The large narrative arc of Exodus through Judges describes the liberation of the Hebrews from Egypt to settlement in Canaan. During this itinerary certain narratives recount the ways the Hebrews shared complaints with Moses and his God. Two large concerns dominate these narratives: food (Exodus 16:1-35; Numbers 11:4-34; 21:4-9; 11:1-3) and spring/water (Exodus 15:22-27; 17:1-7; Numbers 20:1-13). Sometimes these stories include etiology elements. However, no local etiology that would draw attention away from the theme of the dependence on God occurs in Exodus 16. The providence of God characterizes God’s guidance of the Hebrews in the wilderness.

This food narrative combines meat and bread, the latter a generalized metaphor for food. The wilderness stories recount the rebellion of the children of Israel: the rebellion against God and the priestly agents, in this case Moses and Aaron. Nonetheless, God is responsive and listens. God also provides provision despite the complaints.

The exodus story breaks the region into three options: Egypt, the wilderness, and the promised land. The wilderness is a liminal space between Egypt and the promised land. What happens in the wilderness stays in the wilderness. The stories from the wilderness become virtue stories for life in the promised land. The wilderness locates the rebellion outside the normal realms. Anthropologists such as Victor Turner have called this liminal space. Such liminal or edge space is not normal but shapes the normal.1 The issue of rejection of God and divine emissaries in the monarchy and exile make the wilderness stories into cautionary tales. The rise of a monarchy increased the disparity between the wealth of the king and the scarcity for those beyond the royal and priestly circle.

Initial complaint Exodus 16:2-4

The whole congregation participates in the rebellion and complaint against Moses and Aaron. The consensus of rebellion shapes the story.

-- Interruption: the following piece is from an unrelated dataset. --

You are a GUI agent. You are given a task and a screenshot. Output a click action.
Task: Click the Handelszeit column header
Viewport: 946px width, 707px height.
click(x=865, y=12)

They complain about the present reality of a troublesome liberation with a fictitious enslavement. The whole congregation addresses their speech to Moses and Aaron but implicates the LORD who delivered them. This pattern occurs in other wilderness wandering stories. The fictitious memory of enslavement “if only” posits death instead of life in liberation. Nonetheless, the second part of the speech recognizes God as the agent of history, “by the hand of the LORD.”  However, the community misremembers enslavement as a time when enslaved persons sat by fleshpots and ate their fill of bread. The enslavement in Egypt likely was not the same as chattel slavery practiced in North America, nonetheless, it would be unlikely that enslaved persons receive all the food they wanted. The tone of the speech turns with a direct indictment of God as the one who brought the whole community into the wilderness for annihilation by hunger, not liberation. The whole congregation does not address God directly. The appetite for food made the people “hangry.”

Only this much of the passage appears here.